Re: [PATCH] TOMOYO: Add garbage collector support. (v3)

From: Paul E. McKenney
Date: Thu Jun 18 2009 - 11:29:08 EST

Next message: Jeff Garzik: "Re: [osd-dev] [PATCHSET 0/6] exofs: few patches for Linux 2.6.31"
Previous message: Magnus Damm: "[PATCH] clocksource: save mult_orig in clocksource_disable()"
In reply to: Paul E. McKenney: "Re: [PATCH 3/3] TOMOYO: Add SRCU based garbage collector."
Next in thread: Tetsuo Handa: "Re: [PATCH] TOMOYO: Add garbage collector support. (v3)"
Messages sorted by: [ date ] [ thread ] [ subject ] [ author ]

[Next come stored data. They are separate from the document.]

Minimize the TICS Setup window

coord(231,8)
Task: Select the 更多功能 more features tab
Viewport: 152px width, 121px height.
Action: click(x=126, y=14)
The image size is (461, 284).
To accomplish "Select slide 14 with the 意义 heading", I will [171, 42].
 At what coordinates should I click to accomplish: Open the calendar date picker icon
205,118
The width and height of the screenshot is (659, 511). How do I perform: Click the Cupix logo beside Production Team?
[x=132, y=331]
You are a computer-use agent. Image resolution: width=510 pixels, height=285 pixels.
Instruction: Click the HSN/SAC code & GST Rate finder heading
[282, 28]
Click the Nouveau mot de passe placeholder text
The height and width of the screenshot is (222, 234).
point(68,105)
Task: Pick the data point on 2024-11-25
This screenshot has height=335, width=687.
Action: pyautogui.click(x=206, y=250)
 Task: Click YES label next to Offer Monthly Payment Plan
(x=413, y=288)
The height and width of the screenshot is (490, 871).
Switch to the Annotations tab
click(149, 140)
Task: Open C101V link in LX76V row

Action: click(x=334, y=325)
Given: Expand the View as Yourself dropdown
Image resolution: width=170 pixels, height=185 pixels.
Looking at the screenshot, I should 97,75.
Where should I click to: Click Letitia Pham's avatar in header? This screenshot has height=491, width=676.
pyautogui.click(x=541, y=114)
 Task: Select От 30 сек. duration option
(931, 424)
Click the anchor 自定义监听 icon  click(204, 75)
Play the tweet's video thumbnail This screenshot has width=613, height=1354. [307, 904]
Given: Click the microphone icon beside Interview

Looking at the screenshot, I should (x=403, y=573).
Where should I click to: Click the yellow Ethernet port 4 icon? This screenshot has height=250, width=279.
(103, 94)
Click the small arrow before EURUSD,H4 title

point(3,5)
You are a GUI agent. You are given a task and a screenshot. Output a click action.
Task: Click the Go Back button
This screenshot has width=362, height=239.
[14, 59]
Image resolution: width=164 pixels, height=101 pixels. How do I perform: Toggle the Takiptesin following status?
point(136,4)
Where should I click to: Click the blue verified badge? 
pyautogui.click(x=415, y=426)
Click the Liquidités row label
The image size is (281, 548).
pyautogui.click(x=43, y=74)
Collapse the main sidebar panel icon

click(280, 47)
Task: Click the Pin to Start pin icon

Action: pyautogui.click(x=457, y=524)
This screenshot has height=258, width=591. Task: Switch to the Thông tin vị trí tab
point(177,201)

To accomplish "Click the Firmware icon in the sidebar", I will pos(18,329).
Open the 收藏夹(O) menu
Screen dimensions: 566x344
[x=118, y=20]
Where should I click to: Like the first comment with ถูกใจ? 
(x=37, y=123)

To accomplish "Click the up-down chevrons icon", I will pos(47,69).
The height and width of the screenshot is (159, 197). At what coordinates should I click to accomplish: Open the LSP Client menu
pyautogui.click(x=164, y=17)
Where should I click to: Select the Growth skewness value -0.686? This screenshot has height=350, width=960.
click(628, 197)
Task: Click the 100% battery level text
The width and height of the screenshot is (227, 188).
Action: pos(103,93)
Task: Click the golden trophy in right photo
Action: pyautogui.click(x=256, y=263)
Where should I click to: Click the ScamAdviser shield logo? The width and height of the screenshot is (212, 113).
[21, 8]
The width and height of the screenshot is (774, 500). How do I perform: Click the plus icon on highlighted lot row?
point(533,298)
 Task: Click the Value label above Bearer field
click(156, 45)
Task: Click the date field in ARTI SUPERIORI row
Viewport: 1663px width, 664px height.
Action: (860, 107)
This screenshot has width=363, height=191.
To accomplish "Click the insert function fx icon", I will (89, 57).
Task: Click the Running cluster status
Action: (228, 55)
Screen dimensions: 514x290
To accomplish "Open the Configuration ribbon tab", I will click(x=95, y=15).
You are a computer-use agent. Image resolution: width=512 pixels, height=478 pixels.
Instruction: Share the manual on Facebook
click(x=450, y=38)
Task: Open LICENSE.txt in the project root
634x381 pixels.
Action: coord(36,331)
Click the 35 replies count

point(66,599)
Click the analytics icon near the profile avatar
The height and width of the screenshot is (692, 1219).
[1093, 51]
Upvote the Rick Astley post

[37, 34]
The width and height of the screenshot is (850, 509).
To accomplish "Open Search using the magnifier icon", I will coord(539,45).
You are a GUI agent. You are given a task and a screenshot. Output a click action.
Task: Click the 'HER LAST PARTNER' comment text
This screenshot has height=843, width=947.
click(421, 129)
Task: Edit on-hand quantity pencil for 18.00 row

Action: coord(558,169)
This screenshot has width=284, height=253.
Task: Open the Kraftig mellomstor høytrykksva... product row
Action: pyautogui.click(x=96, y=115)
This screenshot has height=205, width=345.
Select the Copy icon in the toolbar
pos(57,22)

On Thu, Jun 18, 2009 at 02:34:42PM +0900, Tetsuo Handa wrote:
> Hello.
>
> Paul E. McKenney wrote:
> > Consider the following sequence of events:
> >
> > o CPU 0 picks up users_counter_idx int local variable idx.
> > Let's assume that the value is zero.
> >
> > o CPU 0 is now preempted, interrupted, or otherwise delayed.
> >
> > o CPU 1 starts garbage collection, finding some elements to
> > delete, thus setting "element_deleted" to true.
> >
> > o CPU 1 continues garbage collection, inverting the value of
> > users_counter_idx, so that the value is now one, waiting
> > for the value-zero readers, and freeing up the old elements.

[1]

> > o CPU 0 continues execution, first atomically incrementing
> > users_counter[0], then traversing the list, possibly sleeping.
> >
> > o CPU 2 starts a new round of garbage collection, again finding
> > some elements to delete, and thus again setting
> > "elements_deleted" to true. One of the elements deleted
> > is the one that CPU 0 is currently referencing while asleep.
> >
> No. CPU 2 can't start a new round of GC because GC function is exclusively
> executed because of gc_mutex mutex.

But CPU 1 would have released gc_mutex back at time [1], right?

> > o CPU 2 continues garbage collection, inverting the value of
> > users_counter_idx, so that the value is now zero, waiting
> > for the value-one readers, and freeing up the old elements.
> > Note that CPU 0 is a value-zero reader, so that CPU 2 will
> > not wait on it.
> >
> > CPU 2 therefore kfree()s the element that CPU 0 is currently
> > referencing.
> >
> CPU 2 won't continue GC, for CPU 2 can't start a new round of GC.

I still don't see why CPU 0 would not have released gc_mutex back
at point [1].

> > o CPU 0 wakes up, and suffers possibly fatal disappointment upon
> > attempting to reference an element that has been freed -- and,
> > worse yet, possibly re-allocated as some other type of
> > structure.
> >
> CPU 0 won't suffer, for first round of GC (by CPU 1) prevents CPU 2 from
> starting a new round of GC.

Why would CPU 1 be unable to complete its round of GC, thus releasing
gc_mutex, thus allowing CPU 2 from starting a new one? For that matter,
CPU 1 could start a new round, correct?

> > Or am I missing something in your pseudocode?
> I think you missed that GC function is executed exclusively.
>
> The race between readers and GC is avoided as below.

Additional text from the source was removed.